For "rm /mnt/Music/File2" on the Client, Samba takes care to delete the "/shares/Music/file2" symlink on the server, so Greyhole doesn't need to do it itself.
The database is not required to rebuild a Greyhole storage pool. If it disappears, re-creating an empty DB is enough for Greyhole to get back to work. The database stores old tasks, but only to be able to debug previous operations, if needed. Otherwise, there's the settings table that stores the sticky directories values, if any. It's better if those don't change, but if they do (because the old values disappeared, and new ones are chosen), it's not the end of the world. That would just mean your data would be moved around if you launch a --balance. And, you can always edit the sticky directories manually if you know where you want to keep sticky files.

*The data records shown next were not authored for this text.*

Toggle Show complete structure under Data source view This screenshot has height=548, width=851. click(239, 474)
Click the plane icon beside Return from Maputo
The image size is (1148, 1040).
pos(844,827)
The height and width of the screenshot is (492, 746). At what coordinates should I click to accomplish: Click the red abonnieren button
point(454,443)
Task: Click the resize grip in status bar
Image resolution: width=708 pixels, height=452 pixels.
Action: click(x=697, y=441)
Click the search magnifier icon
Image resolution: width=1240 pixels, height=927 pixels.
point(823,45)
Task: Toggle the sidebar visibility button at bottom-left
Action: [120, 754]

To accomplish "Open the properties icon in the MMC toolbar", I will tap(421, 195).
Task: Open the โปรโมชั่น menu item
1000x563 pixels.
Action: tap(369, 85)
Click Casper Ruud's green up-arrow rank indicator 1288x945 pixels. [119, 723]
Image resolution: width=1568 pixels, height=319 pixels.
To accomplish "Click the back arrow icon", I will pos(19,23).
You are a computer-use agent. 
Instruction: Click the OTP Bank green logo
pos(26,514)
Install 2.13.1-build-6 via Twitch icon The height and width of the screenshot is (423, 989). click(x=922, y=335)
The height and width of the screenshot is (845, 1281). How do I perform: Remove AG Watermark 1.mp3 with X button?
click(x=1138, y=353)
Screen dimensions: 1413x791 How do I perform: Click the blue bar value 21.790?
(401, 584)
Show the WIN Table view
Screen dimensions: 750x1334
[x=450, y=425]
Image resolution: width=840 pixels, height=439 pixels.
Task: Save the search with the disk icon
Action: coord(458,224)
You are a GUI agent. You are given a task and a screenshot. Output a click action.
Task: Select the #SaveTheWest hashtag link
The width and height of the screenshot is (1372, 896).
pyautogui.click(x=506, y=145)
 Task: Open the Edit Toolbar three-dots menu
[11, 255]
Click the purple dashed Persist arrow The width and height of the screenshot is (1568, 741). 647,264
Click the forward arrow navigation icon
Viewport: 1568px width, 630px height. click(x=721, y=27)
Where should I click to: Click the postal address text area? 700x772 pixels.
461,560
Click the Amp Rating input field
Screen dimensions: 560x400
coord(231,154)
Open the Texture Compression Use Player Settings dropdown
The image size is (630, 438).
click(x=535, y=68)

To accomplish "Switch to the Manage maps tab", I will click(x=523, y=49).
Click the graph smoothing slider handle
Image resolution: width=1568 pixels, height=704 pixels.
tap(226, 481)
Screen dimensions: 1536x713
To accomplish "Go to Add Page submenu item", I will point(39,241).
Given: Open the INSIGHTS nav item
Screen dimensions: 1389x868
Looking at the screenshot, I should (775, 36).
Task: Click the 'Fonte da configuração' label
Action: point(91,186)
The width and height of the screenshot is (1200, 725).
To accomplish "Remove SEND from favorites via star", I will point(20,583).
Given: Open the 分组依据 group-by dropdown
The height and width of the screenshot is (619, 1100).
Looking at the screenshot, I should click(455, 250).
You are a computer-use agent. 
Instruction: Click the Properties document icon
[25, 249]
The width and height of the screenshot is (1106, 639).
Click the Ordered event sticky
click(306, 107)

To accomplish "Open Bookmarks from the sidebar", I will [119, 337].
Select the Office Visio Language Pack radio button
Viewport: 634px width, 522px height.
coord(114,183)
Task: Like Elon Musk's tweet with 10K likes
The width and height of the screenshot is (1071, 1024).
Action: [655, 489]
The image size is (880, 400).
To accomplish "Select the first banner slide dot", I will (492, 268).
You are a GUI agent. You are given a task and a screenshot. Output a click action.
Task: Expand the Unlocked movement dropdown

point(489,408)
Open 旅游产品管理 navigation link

I love the idea of greyhole, but I find the samba dependency a bit of a pain -- apart from being difficult to configure, it seems overkill if I want to use the JBOD functionality on linux.
It seems to be that, it should be possible to reuse greyhole with FUSE -- it could also log to a (the same!) spool file, and call greyhole at the right time, as well as hiding the symlinks. At the backend, greyhole could do, well, exactly the same thing. You could even use FUSE to mount the share directory for samba. But having both options (FUSE or Samba) would be good.
Don't know if there are PhP bindings for FUSE which would be the neatest. There are ones in python, I know.
How stable is the log file format? Would this be possible?
Phil: yes, this is technically possible, but not on the roadmap for now. More options are listed in this issue: http://code.google.com/p/greyhole/issues/detail?id=35 Feel free to add your comments there, so that everything about this is all together.
Questions: what happens if the client does any of those operations while the server is still processing actions from the previous client operation? One example: client deletes and then immediately writes a new file2.
What happens if the server crashes at any point?
What happens if the client updates (not replaces) a file at any point? (seek to sector 234323, and overwrite 3 sectors. What if the client keeps the file open for a very long time?)
I assume there is a process that occasionally scans for dead symlinks and rebuilds them? (possibly to a different volume, if the original volume died)
(I am seriously considering replacing WHS with this (via Amahi), and while I don't need it to be enterprise ready or real-time, I do need it to be safe). (I'm also considering Lustre, but that seems like massive overkill for a home).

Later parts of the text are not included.